De Careto a Pegasus: la privatización del espionaje

Cuando en 2014 se descubrió el malware conocido como Careto, el mundo tuvo una breve mirada a las cloacas del poder digital. Un software de espionaje sofisticado, atribuido a un grupo con recursos casi estatales, capaz de infectar sistemas en Windows, Mac y Linux, robar credenciales y vigilar comunicaciones cifradas. Careto marcó un precedente: la vigilancia ya no era solo cuestión de espías con gabardina, sino de líneas de código invisibles. Era un mensaje claro: si el Estado quiere saberlo todo, encontrará la forma.

Pero lo verdaderamente inquietante vino después. Con el caso de Pegasus, desarrollado por la empresa israelí NSO Group, el espionaje dejó de ser monopolio exclusivo de agencias de inteligencia nacionales y se convirtió en un producto exportable, un servicio a la carta. Pegasus no era un experimento: era un software de élite vendido a gobiernos de medio mundo, bajo el pretexto de combatir el terrorismo y el crimen organizado. En realidad, se usó para vigilar a periodistas, opositores, abogados y activistas. Lo que antes era el privilegio secreto de la NSA o el FSB ahora se ofrecía en el mercado como quien vende un arma de precisión.

La privatización del espionaje tiene un matiz perverso: convierte la vigilancia en un negocio. Ya no se trata solo de “seguridad nacional”, sino de contratos millonarios, de clientes satisfechos y de un mercado opaco donde el producto es la intromisión en la vida privada.

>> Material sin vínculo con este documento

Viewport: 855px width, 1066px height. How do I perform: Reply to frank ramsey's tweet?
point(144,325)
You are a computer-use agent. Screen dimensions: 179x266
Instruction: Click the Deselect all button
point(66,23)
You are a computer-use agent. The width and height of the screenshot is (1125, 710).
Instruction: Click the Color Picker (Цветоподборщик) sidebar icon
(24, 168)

Esto genera un doble problema. Primero, la opacidad: los gobiernos pueden negar su responsabilidad alegando que se limitan a “comprar tecnología”, como si la ética pudiera subcontratarse. Segundo, la escalabilidad: lo que antes requería enormes recursos estatales ahora puede adquirirse mediante chequera y contactos adecuados. El espionaje se globaliza, se democratiza para quienes tienen dinero, y se normaliza como práctica política.

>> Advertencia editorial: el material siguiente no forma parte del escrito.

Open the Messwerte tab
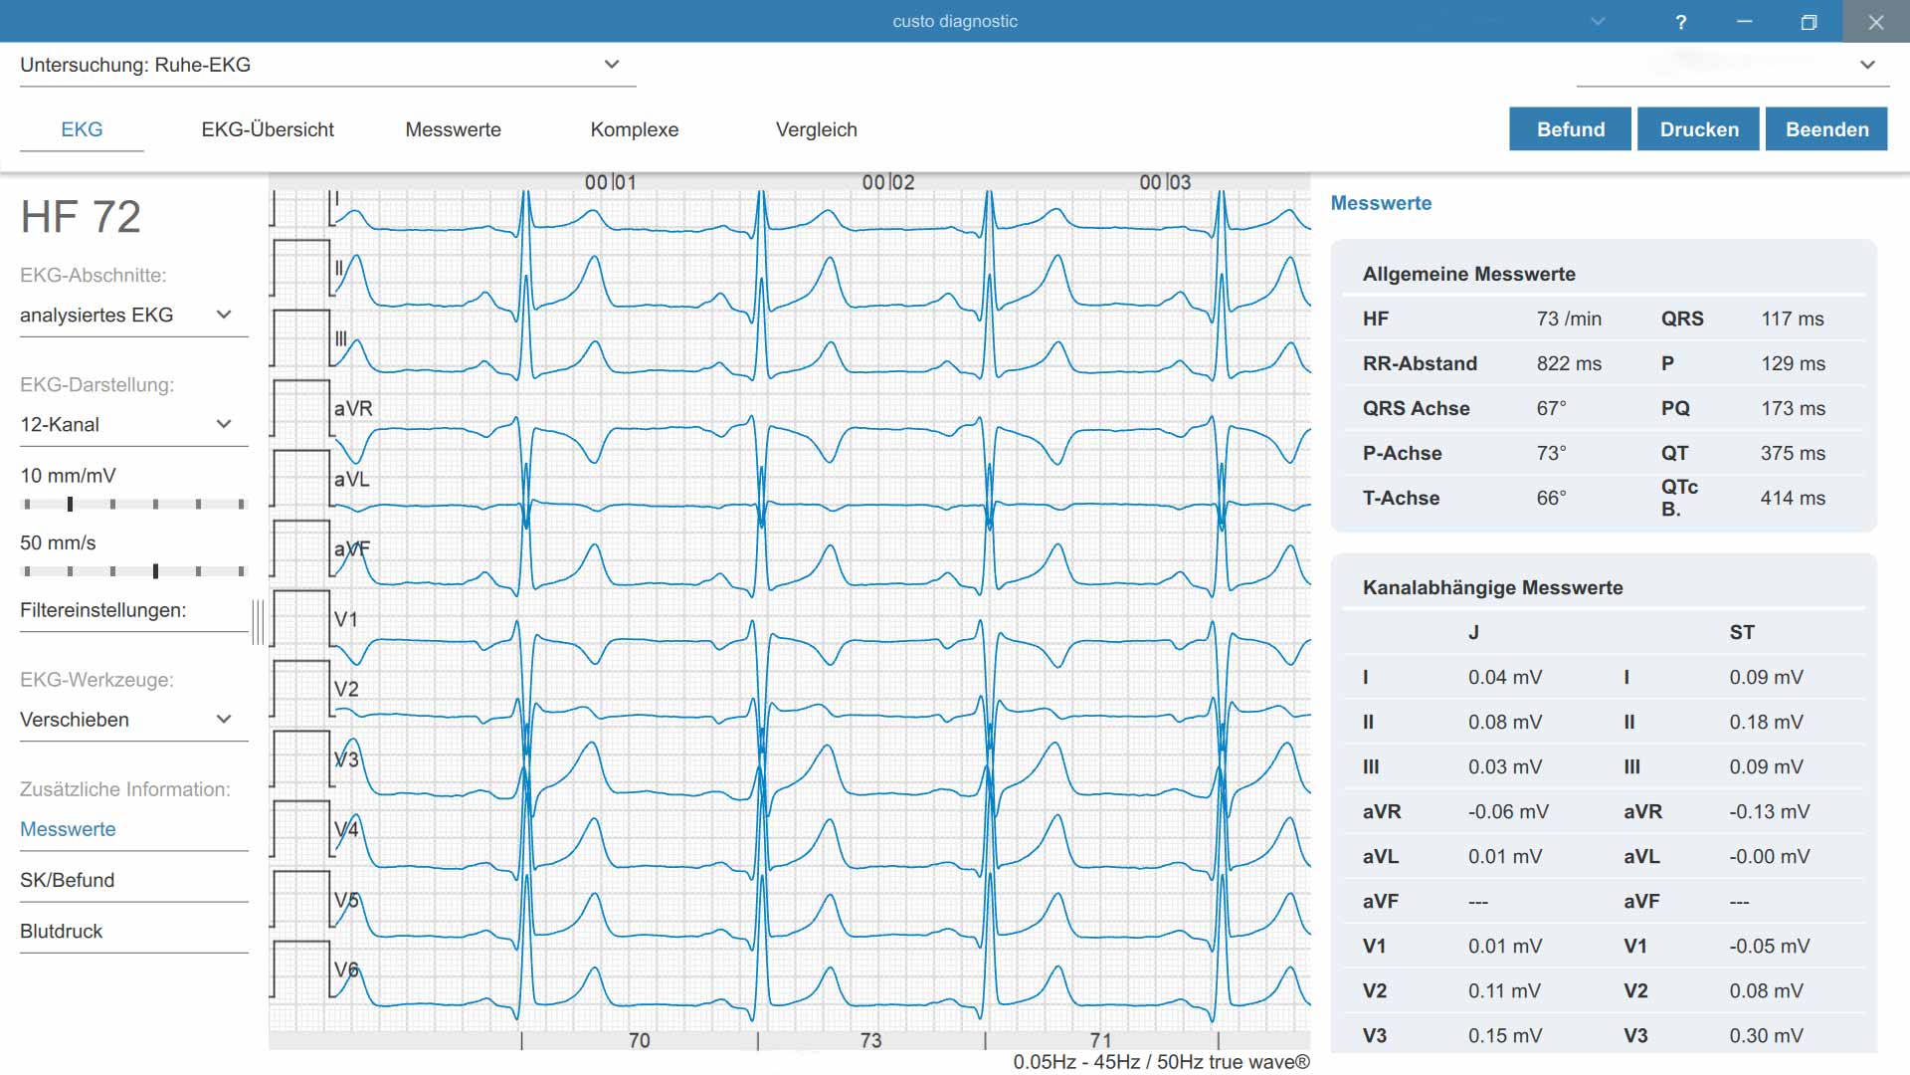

La ironía es que los mismos Estados que criminalizan el hackeo privado y regulan con dureza la protección de datos, son los primeros en pagar a empresas privadas para saltarse esas barreras. La narrativa oficial habla de proteger al ciudadano, pero el ciudadano termina siendo el objetivo. Europa presume de normativas como el GDPR, pero los mismos gobiernos europeos aparecen en las listas de clientes de Pegasus. Una hipocresía monumental: la privacidad se predica, pero no se practica.

La lección de Careto y Pegasus es clara: la frontera entre espionaje estatal y corporativo se ha desdibujado. La vigilancia ya no depende solo del poder del Estado, sino de su capacidad para contratar proveedores. Y en ese terreno, la soberanía individual se reduce a un espejismo. Ni el cifrado, ni las leyes, ni las declaraciones de derechos digitales ofrecen garantías reales frente a una industria cuya razón de ser es vulnerarlas.

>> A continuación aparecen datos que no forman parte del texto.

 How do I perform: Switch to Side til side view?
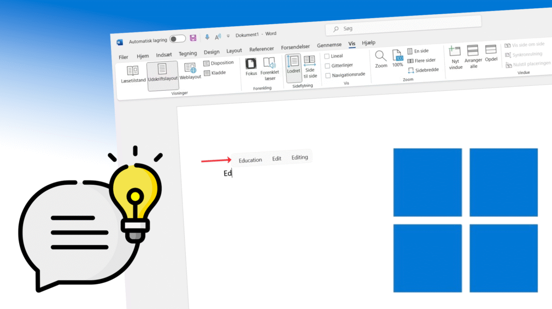[x=310, y=61]
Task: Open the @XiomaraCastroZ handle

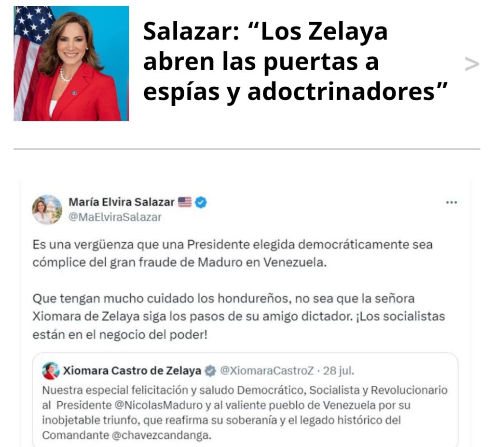Action: tap(267, 371)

El futuro de este modelo apunta a algo todavía más inquietante: el espionaje como servicio rutinario, disponible para empresas, partidos políticos o cualquier actor con recursos. La pregunta incómoda es si estamos entrando en una era donde la privacidad se convierte en un lujo, reservado para quienes puedan pagarla, mientras el resto entrega su intimidad como tributo silencioso al nuevo Leviatán digital.